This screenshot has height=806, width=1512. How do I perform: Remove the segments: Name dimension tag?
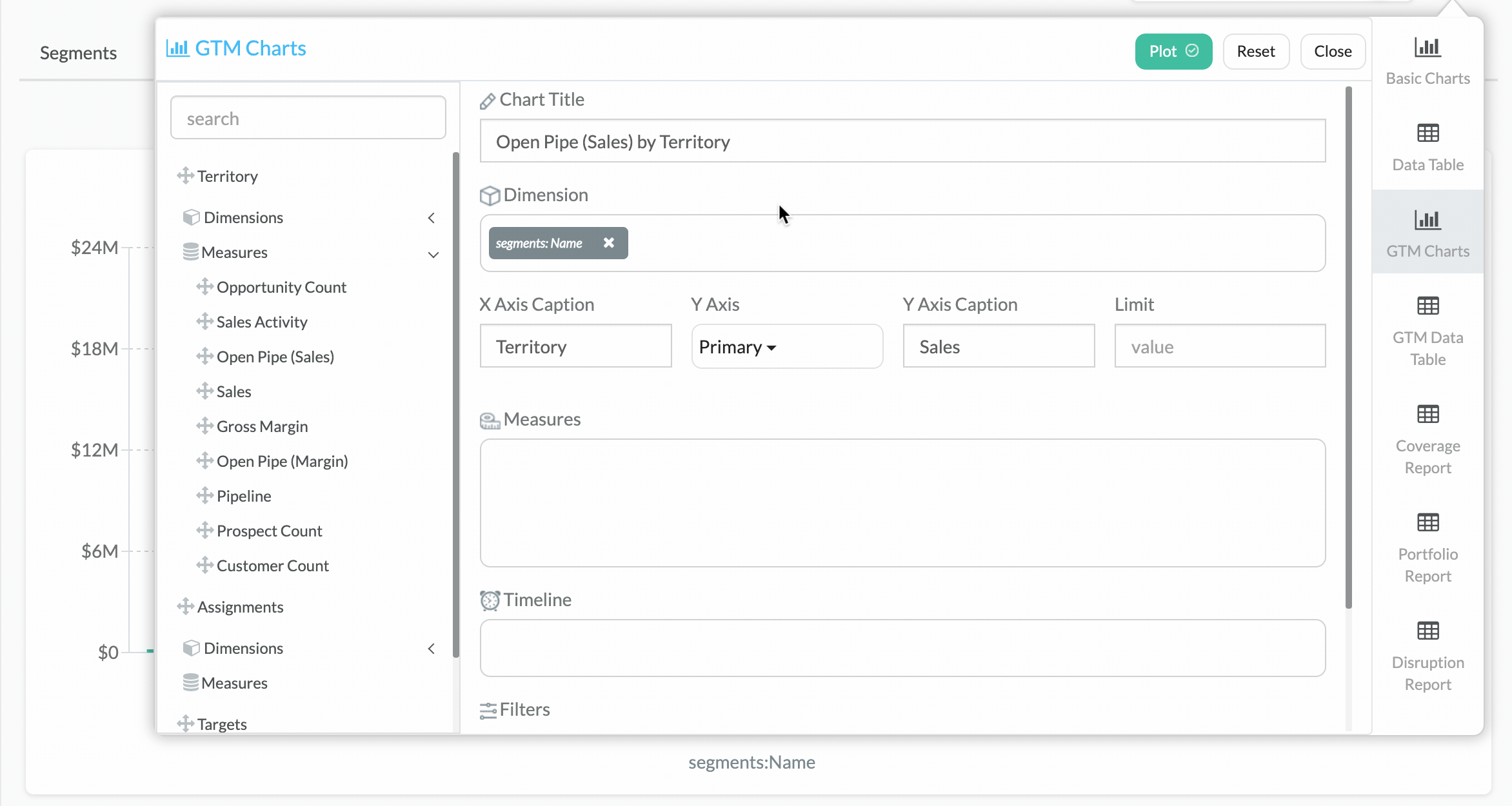tap(608, 243)
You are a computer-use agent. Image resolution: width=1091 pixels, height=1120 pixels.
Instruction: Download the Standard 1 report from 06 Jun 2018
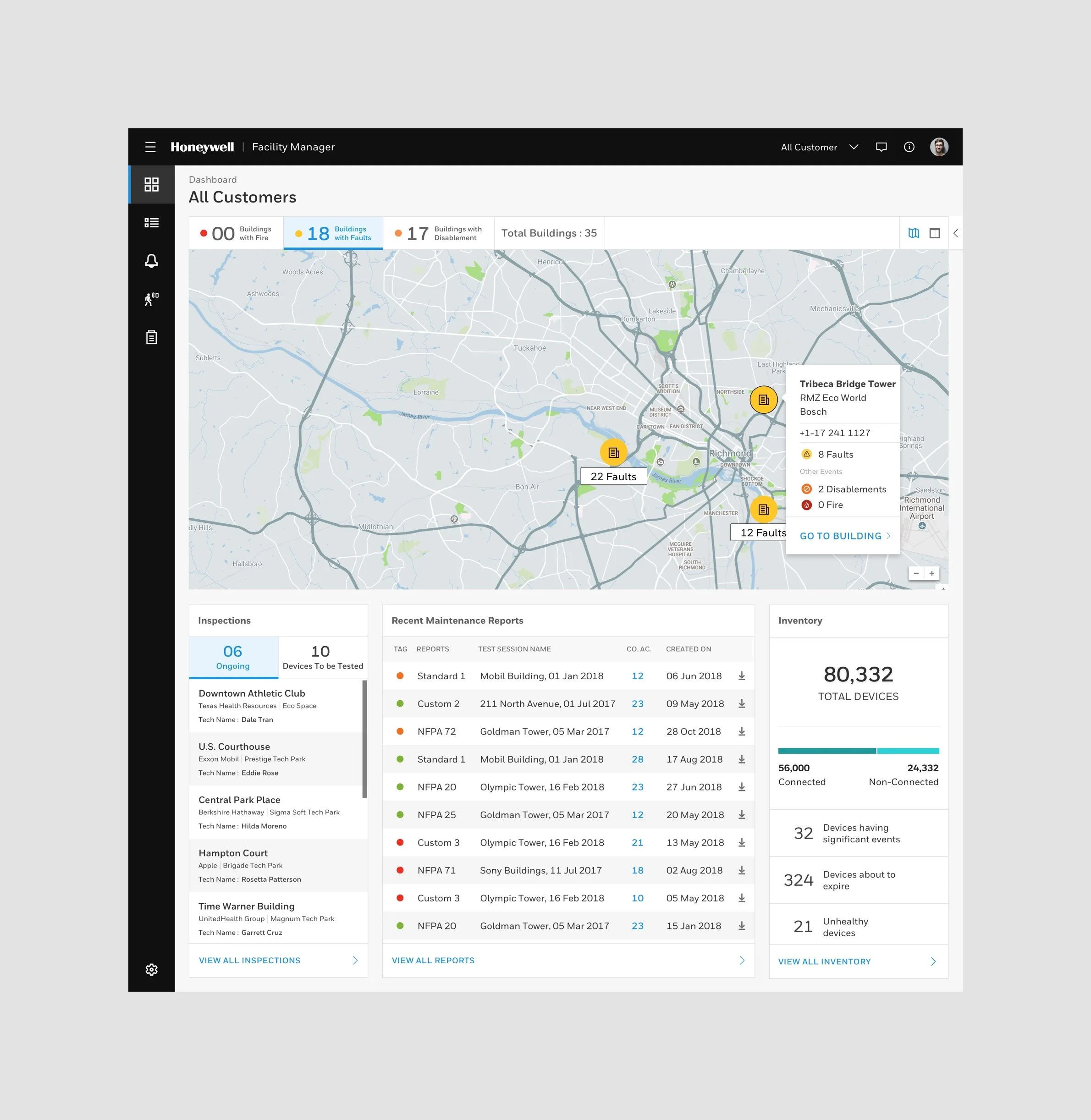point(742,676)
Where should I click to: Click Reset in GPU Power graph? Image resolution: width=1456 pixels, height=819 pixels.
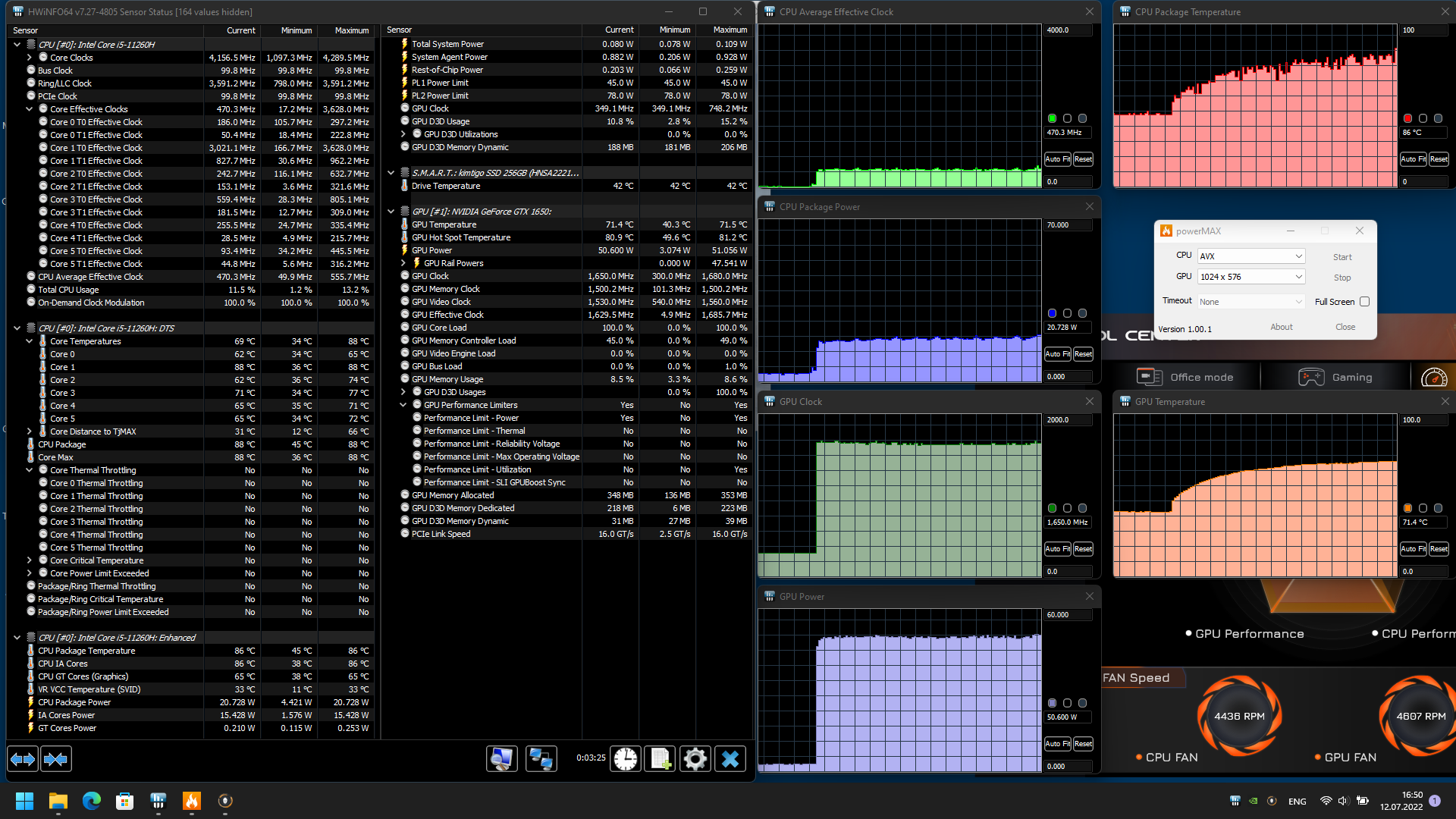pos(1083,744)
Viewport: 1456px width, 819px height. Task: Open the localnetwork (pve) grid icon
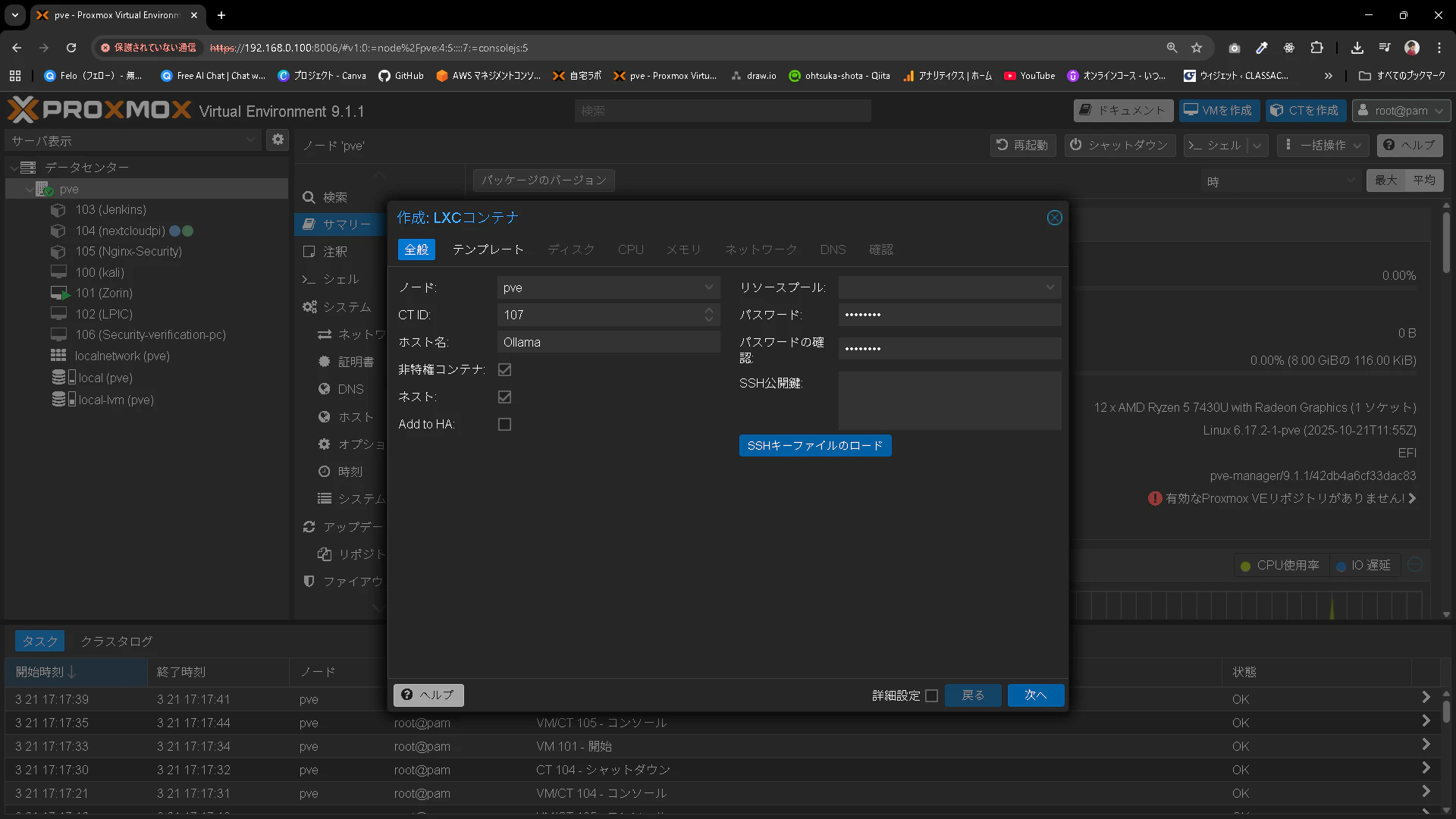pyautogui.click(x=58, y=356)
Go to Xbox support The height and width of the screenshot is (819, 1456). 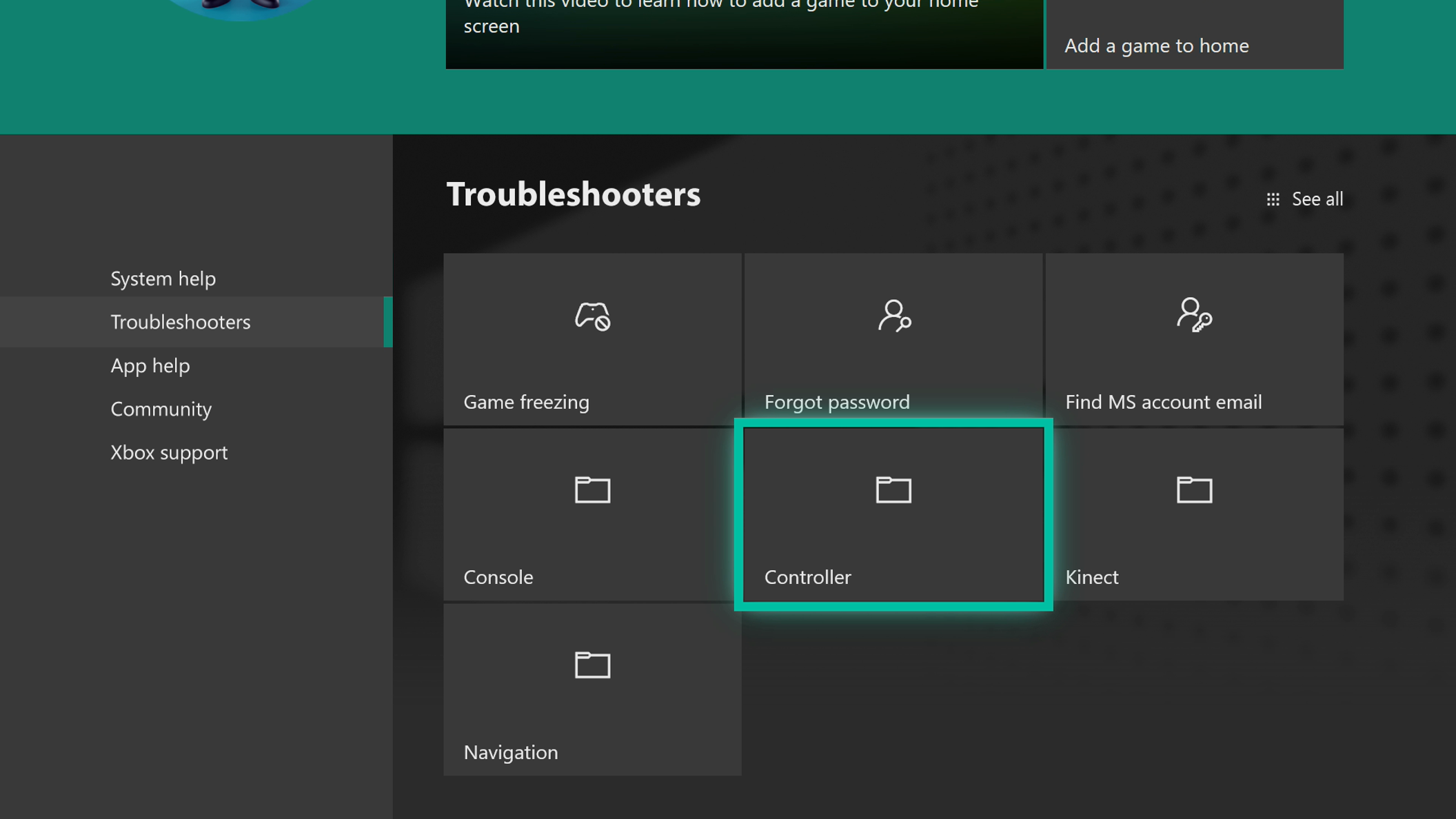click(169, 452)
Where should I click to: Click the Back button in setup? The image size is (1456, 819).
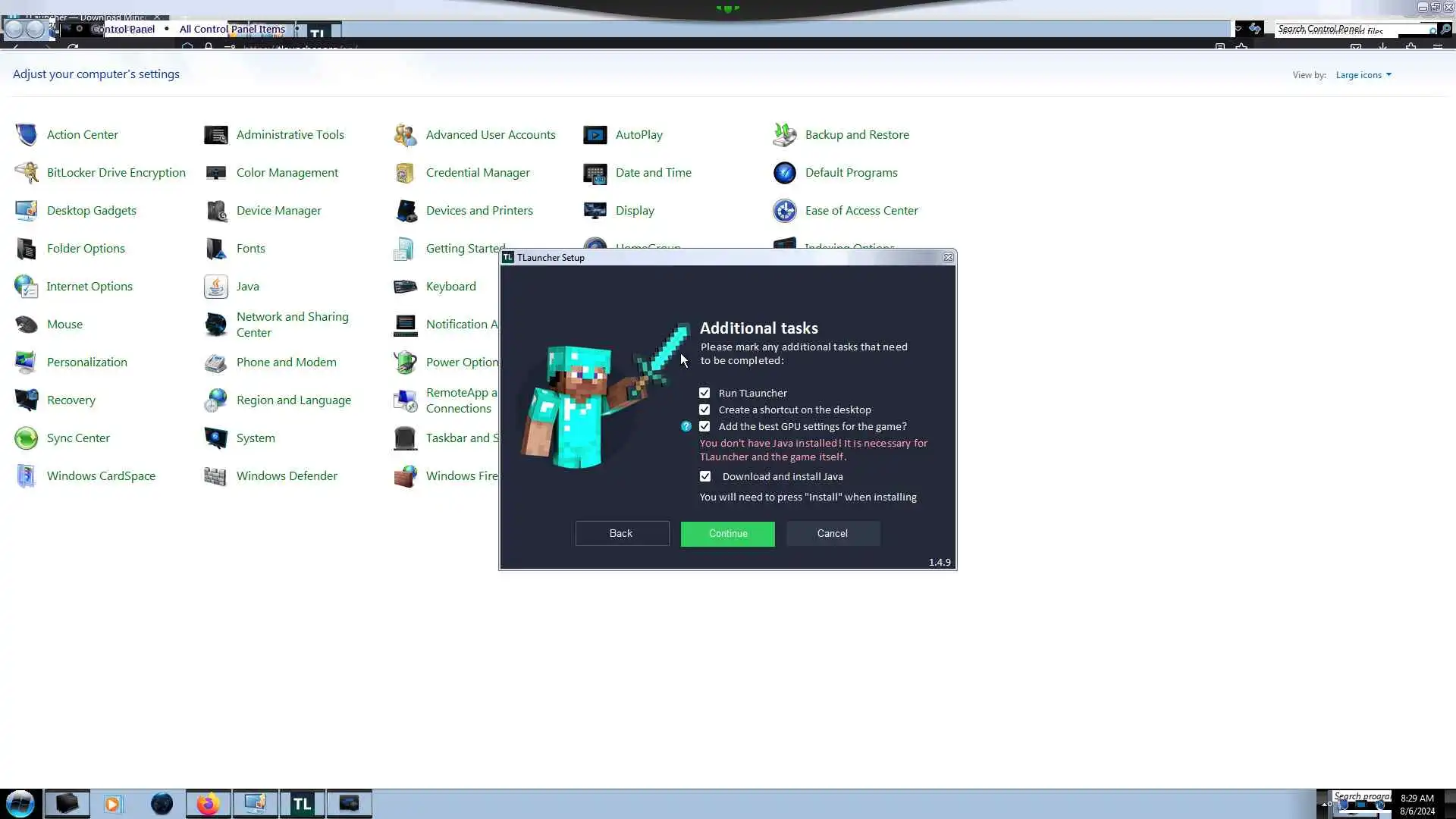[x=622, y=533]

• _Your objective_
Could you write out verbatim only those lines that run from the line containing "Where should I click to: Click the" through the end of the listing above, both included, without the pictures?

• _Solved problem_
Where should I click to: Click the Back button in setup? The image size is (1456, 819).
[x=622, y=533]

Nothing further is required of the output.